[Problem] The result is the exact lines from the one containing "Given: Pick the Rectangle tool" through the final line of the entries; leave out the pictures.

(Screenshot grounding data)
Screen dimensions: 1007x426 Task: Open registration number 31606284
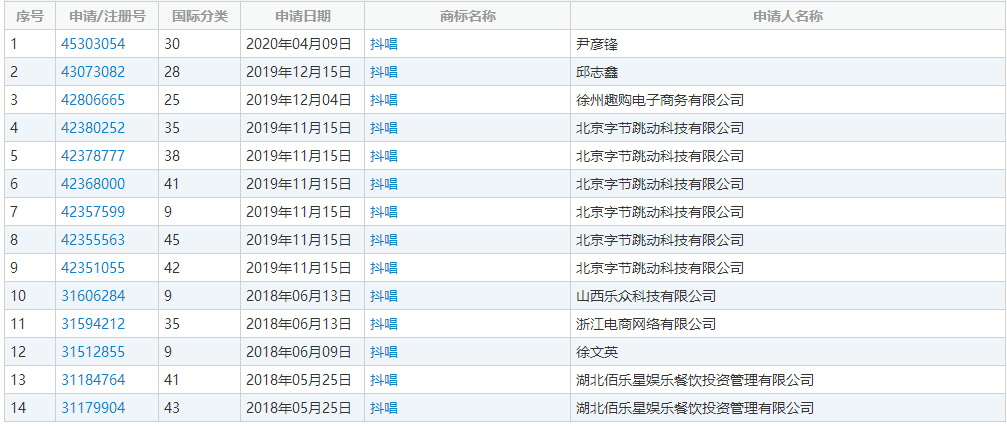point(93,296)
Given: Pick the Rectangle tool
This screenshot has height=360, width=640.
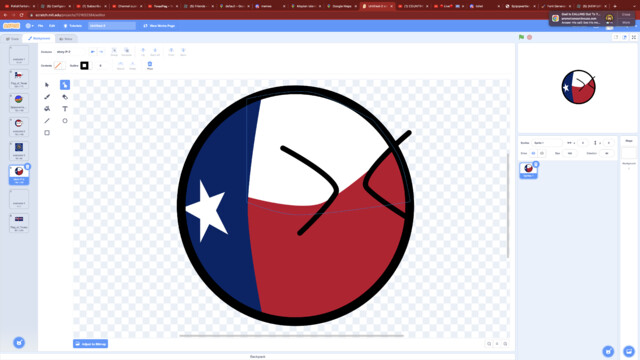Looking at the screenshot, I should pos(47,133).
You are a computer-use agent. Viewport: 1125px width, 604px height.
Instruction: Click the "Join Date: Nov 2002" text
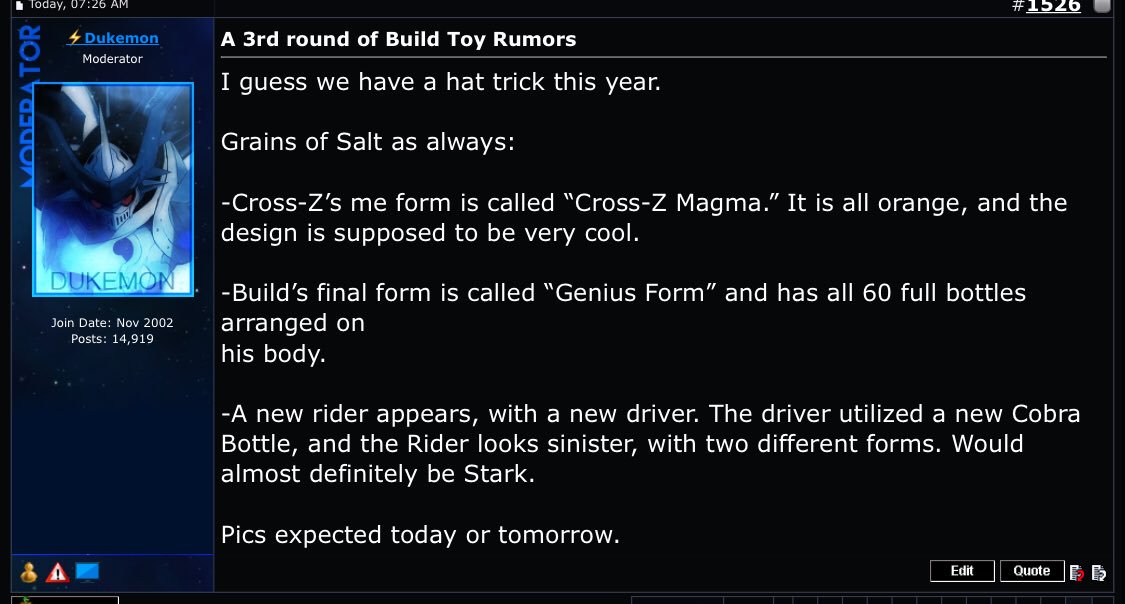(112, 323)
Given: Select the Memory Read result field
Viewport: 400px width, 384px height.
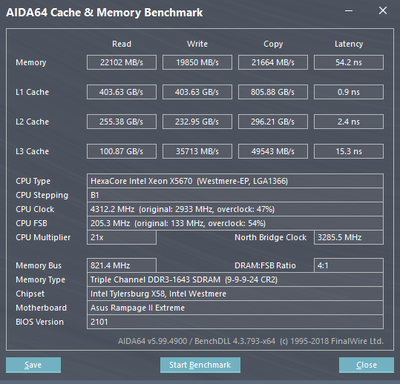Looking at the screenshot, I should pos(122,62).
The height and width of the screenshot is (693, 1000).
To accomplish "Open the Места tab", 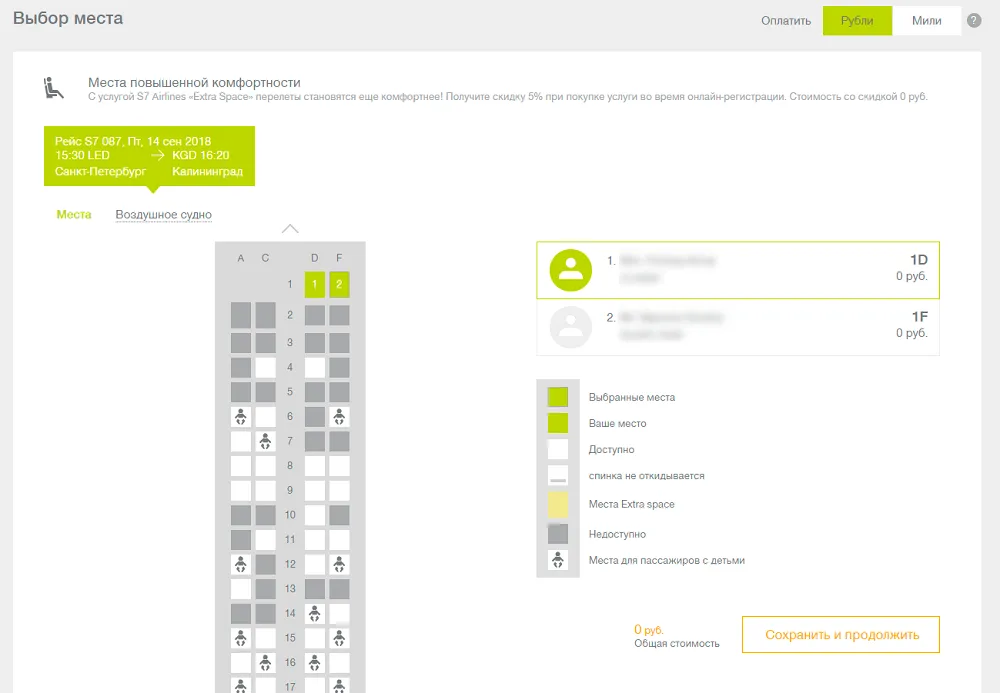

[Response to the exercise]
Given: Pick the Rectangle tool
This screenshot has height=360, width=640.
Looking at the screenshot, I should pos(47,133).
You are a computer-use agent. Viewport: 1125px width, 604px height.
Instruction: Click the "Join Date: Nov 2002" text
(112, 323)
Given: Select the Memory Read result field
Viewport: 400px width, 384px height.
Looking at the screenshot, I should pos(122,62).
The height and width of the screenshot is (693, 1000).
To accomplish "Open the Места tab", 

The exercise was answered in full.